Rapid detection of maintenance induced changes in service performance

  • Authors:
  • Ajay Mahimkar;Zihui Ge;Jia Wang;Jennifer Yates;Yin Zhang;Joanne Emmons;Brian Huntley;Mark Stockert

  • Affiliations:
  • AT&T Labs -- Research;AT&T Labs -- Research;AT&T Labs -- Research;AT&T Labs -- Research;The University of Texas at Austin;AT&T Labs -- Research;AT&T, Inc.;AT&T Labs -- Research

  • Venue:
  • Proceedings of the Seventh COnference on emerging Networking EXperiments and Technologies
  • Year:
  • 2011

Quantified Score

Hi-index 0.00

Visualization

Abstract

Service quality in operational IP networks can be impacted due to planned or unplanned maintenance. During any maintenance activity, the responsibility of the operations team is to complete the work order and perform a check-up to ensure there are no unexpected service disruptions. Once the maintenance is complete, it is crucial to continuously monitor the network and look for any performance impacts. What operations lack today are effective tools to rapidly detect maintenance induced performance changes. The large scale and heterogeneity of network elements and performance metrics makes the problem extremely challenging. In this paper, we present PRISM, a new tool for detecting maintenance induced performance changes in a timely fashion. PRISM uses association between maintenance and the network elements to identify performance metrics for time-series analysis.

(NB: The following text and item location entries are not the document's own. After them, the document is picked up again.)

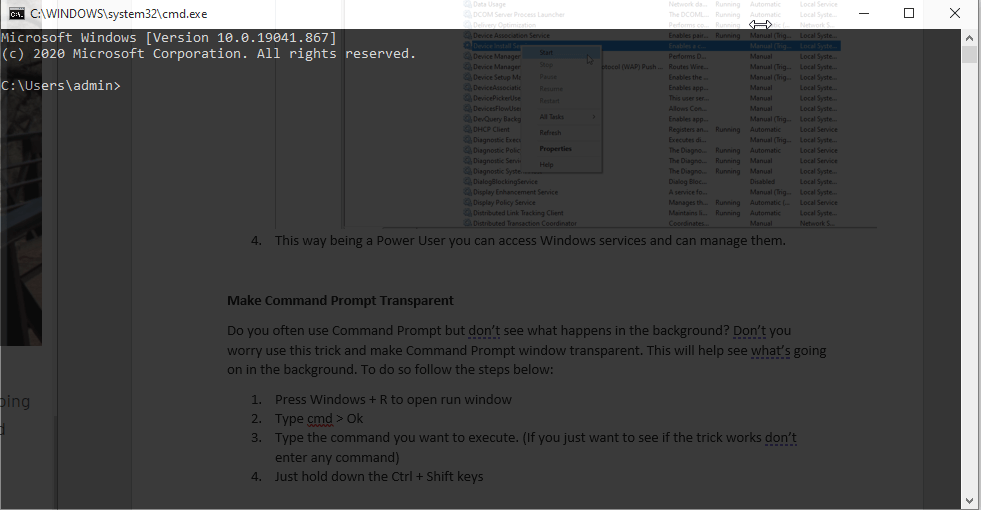Screen dimensions: 981x510
Task: Click the scrollbar down arrow
Action: pos(970,500)
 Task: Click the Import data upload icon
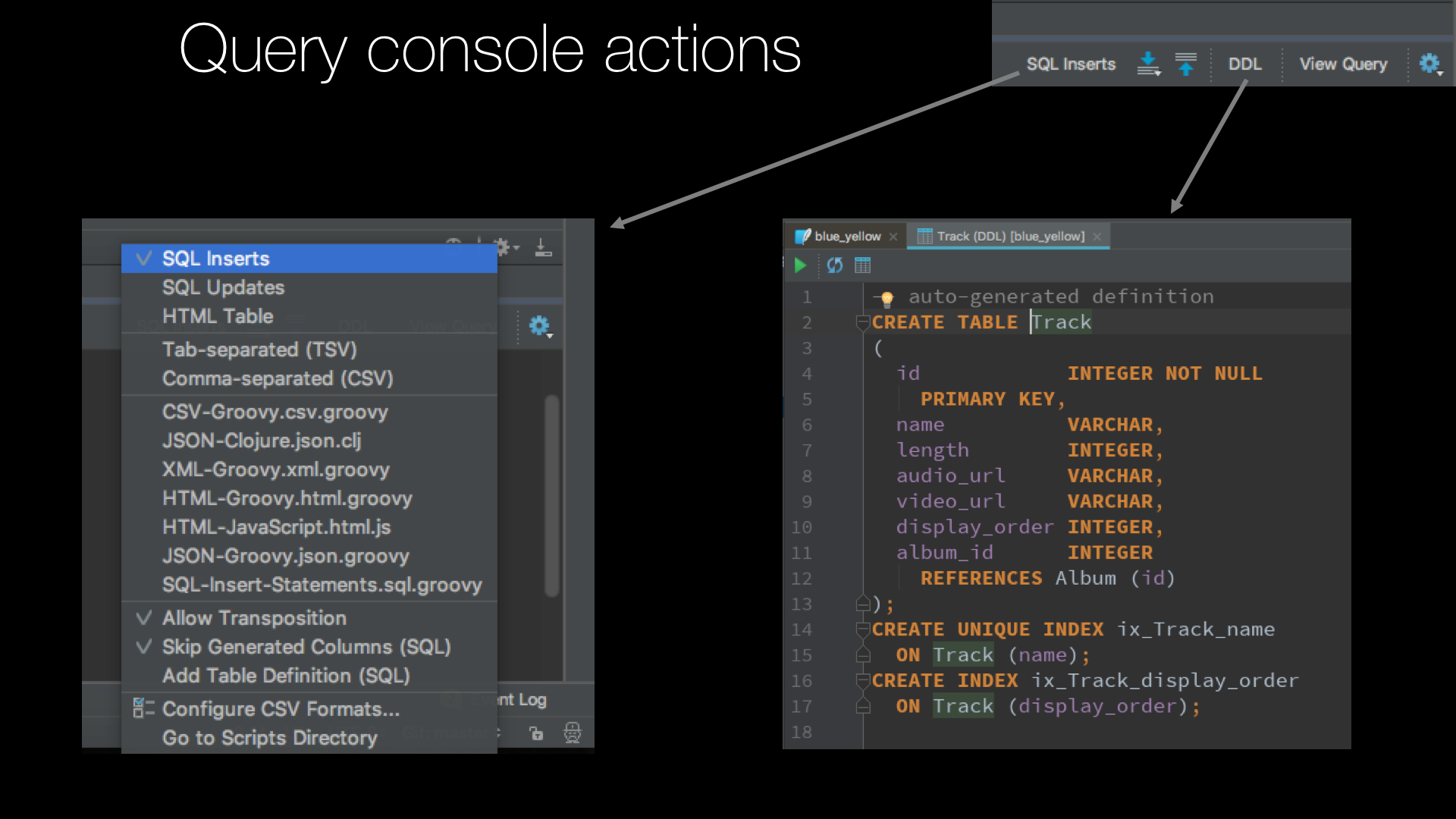pyautogui.click(x=1185, y=64)
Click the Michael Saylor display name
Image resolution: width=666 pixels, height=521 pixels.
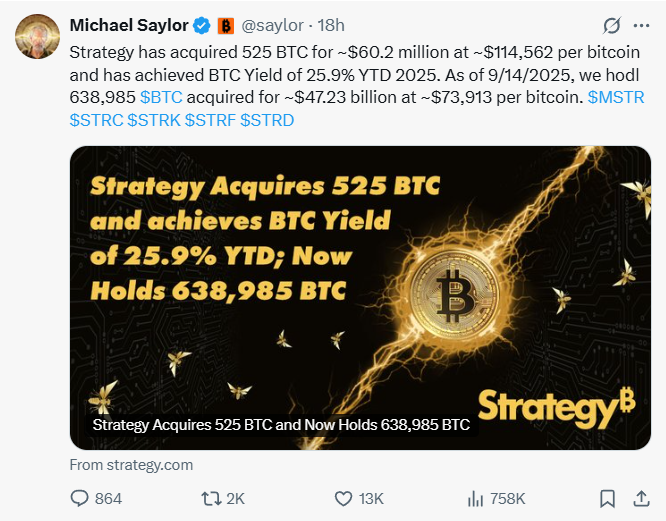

It uses a new Multiscale Robust Local Subspace algorithm (MRLS) to accurately identify changes in performance even when the baseline is contaminated. We systematically evaluate PRISM using data collected at four large operational networks: a tier-1 backbone, VoIP, IPTV and 3G cellular and show that it achieves good accuracy. We also demonstrate the effectiveness of PRISM in real operational environments through interesting case study findings.